BEGIN SUPPLIED MATERIAL

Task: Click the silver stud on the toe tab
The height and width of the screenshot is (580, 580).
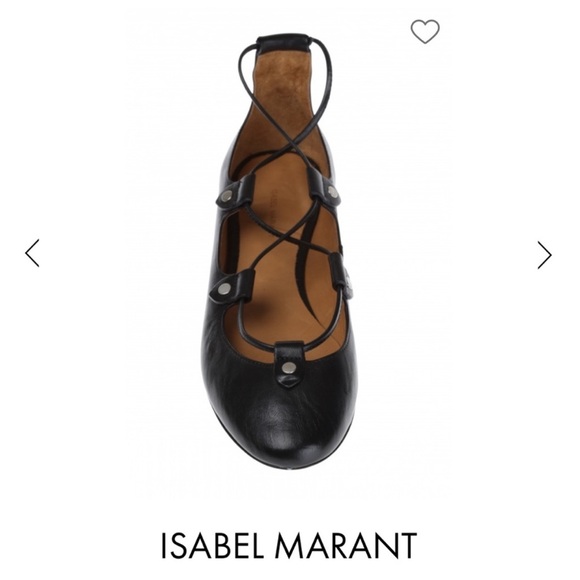Action: point(288,368)
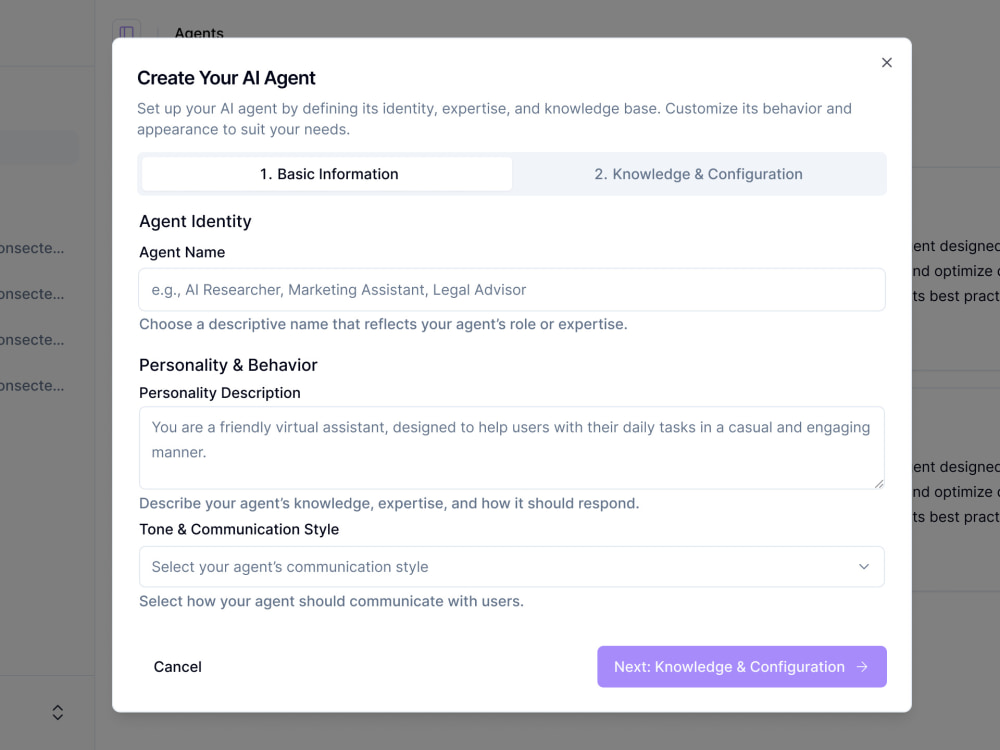Open the communication style select box

click(511, 566)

END SUPPLIED MATERIAL

- [WHAT IS EXPECTED] Please set the records down again exactly as written. The pictures should not be included.

- [WRITTEN ANSWER]
Task: Click the silver stud on the toe tab
The height and width of the screenshot is (580, 580).
Action: point(288,368)
Open the communication style select box

click(511, 566)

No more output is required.